FIG. 6 schematically shows the interior of a building as an example of a conventional indoor artificial ski resort. In this conventional indoor artificial skiing area, as shown in the figure, a slope 102 formed by slanting a predetermined thickness on a slope 102 formed inside a building 101 and inclined in a direction perpendicular to the drawing forms a slope 104. .
In the vicinity of the ceiling of the building 101, a compressed air pipe 105 is installed. An air compressor 106 provided outside the building is connected to the compressed air pipe 105 to supply compressed air. A water pipe 107 is erected along. The water supply pipe 107 is connected to a water supply device 108 provided at the outdoor part of the building. A plurality of common injection nozzles 109 are provided in the compressed air pipe 105 and the water pipe 107 which are parallel to each other. In addition, one end of a cool air supply pipe 110 that blows out cool air to the inside of the building and an air discharge pipe 111 that discharges air inside the building are provided on the side wall of the building.
Has one end penetrating and opening into the building. The other ends of the cold air supply pipe 110 and the air discharge pipe 111 are connected to an air cooling device 112.

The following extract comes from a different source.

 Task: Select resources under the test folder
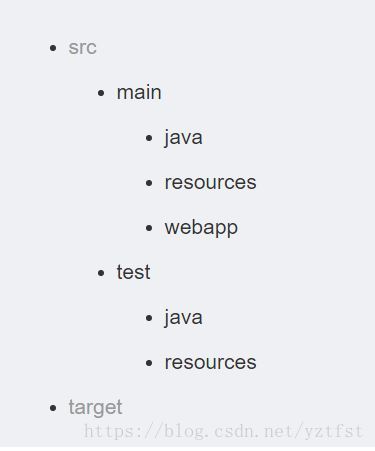coord(210,362)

[0004] About -10 to -15 from the air cooling device 112
° C cold air is blown into the building interior through the cold air supply pipe 110, and at the same time, the compressed air pipe 10
5 and the water is supplied from the water supply device 108 to the water supply pipe 107, and the water is supplied from each of the injection nozzles 109. Then, heat exchange is performed between the atomized water and the cooled air, and the atomized water becomes artificial snow 103 and falls on the slope 104. If such an operation is continued for a certain period of time, snow will accumulate on the slope 102 to a certain thickness, and a slope 104 will be formed. On the other hand, cool air is constantly blown out from the cool air supply pipe 110 into the building interior, and even when snow is not being caused, the entire building interior is cooled to about -5 to 0 ° C. by this cooling air. Good quality is maintained. That is, in order to keep the snow surface temperature at, for example, 2 ° C. or lower and maintain good snow quality, the air temperature in the entire interior of the building has been empirically cooled to about −5 to −10 ° C.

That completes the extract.